When you buy the Malcolm show, you'll notice there's possibly slightly more editing in there than usual. Not only did the stills camera not work, not only did the gunge tank play up.... but the main camera we use for shooting also decided to throw a hissy fit! Malcolm just took it all in his stride and never made a fuss, even if it did mean that he sat waiting patiently in the tank, semi gunged, whilst we sorted it out. I can't praise him enough. And if you buy his Splat Storm, or watch his bonus video on the fan club page you'll realise why he has my utmost respect for what he happily agreed to do. If you sponsor a show... okay, possibly please don't use eggs. We do promise though that we will give everything else a go. Within reason of course ;)
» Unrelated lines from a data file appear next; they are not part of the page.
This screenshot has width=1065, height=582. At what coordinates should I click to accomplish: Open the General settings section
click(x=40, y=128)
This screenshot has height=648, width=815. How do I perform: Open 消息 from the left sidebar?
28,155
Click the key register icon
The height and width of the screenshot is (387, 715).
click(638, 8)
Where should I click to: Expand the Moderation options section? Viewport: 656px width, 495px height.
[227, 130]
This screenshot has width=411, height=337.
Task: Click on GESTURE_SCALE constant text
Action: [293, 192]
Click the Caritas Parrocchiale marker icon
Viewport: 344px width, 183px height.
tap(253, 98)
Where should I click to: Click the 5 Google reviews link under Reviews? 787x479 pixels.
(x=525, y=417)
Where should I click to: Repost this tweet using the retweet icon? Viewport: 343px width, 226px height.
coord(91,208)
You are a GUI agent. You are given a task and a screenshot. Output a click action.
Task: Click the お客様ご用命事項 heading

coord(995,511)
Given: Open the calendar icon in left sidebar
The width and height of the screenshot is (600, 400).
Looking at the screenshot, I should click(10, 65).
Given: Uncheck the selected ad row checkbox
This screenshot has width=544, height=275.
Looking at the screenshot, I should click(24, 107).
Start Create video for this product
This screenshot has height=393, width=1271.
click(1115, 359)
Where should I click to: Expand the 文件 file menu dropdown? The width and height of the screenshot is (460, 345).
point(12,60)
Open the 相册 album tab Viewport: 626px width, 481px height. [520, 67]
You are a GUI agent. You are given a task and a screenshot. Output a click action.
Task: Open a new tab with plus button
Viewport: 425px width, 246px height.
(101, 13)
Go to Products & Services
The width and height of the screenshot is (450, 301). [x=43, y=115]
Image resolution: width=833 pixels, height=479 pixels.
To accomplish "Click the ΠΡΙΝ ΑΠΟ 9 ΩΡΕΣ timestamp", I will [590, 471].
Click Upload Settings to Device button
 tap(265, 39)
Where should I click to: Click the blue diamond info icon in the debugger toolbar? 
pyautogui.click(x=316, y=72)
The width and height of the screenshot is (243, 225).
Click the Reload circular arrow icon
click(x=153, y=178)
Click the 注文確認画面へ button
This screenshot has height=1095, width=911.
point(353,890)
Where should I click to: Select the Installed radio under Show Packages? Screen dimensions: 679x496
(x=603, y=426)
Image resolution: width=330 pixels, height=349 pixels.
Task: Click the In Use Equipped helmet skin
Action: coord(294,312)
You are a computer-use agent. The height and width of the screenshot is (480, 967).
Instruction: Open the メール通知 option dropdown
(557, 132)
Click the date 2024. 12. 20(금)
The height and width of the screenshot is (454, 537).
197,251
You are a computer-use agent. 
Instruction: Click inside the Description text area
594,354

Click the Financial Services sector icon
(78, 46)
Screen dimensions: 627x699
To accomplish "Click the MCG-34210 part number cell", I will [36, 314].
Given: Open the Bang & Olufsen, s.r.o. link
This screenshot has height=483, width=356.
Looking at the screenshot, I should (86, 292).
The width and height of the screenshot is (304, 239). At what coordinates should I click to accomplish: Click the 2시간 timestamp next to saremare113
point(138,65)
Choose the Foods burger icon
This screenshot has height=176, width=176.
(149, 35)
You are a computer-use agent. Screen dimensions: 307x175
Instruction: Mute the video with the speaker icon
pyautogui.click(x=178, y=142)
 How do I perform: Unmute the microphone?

The show flies by. Pete re-plans things as we go along to make it run smoothly (he knows every way to keep things moving, get the show done and still have the working atmosphere great fun. One day, if you can, please try and watch the live feed. I'm guessing the Malcolm show will last about an hour but he was there for nearly 5 and live feed people will have got to see just how on the ball he is, how Pete sings and wiggles his bum and how I end up on my knees cleaning out bucket after bucket of gunge and we ALL stay smiling through it. At the end of the day, Malcolm heads off for his final thorough shower, Pete and I head downstairs for a chat and then we say our eventual goodbyes to someone who I really can only describe as an all round star. Then... the cleanup. Pete's in the bathroom sorting out the umpteen bits of lcyra, towels and other things that need washing. I'm on my fifth bucket from the fallout from the Splat Storm (Malcolm got SEVEN buckets' worth in total). Then there's a knock at the door. Malcolm has left his jacket behind....
Bloody actors, they've always got to have that encore haven't they.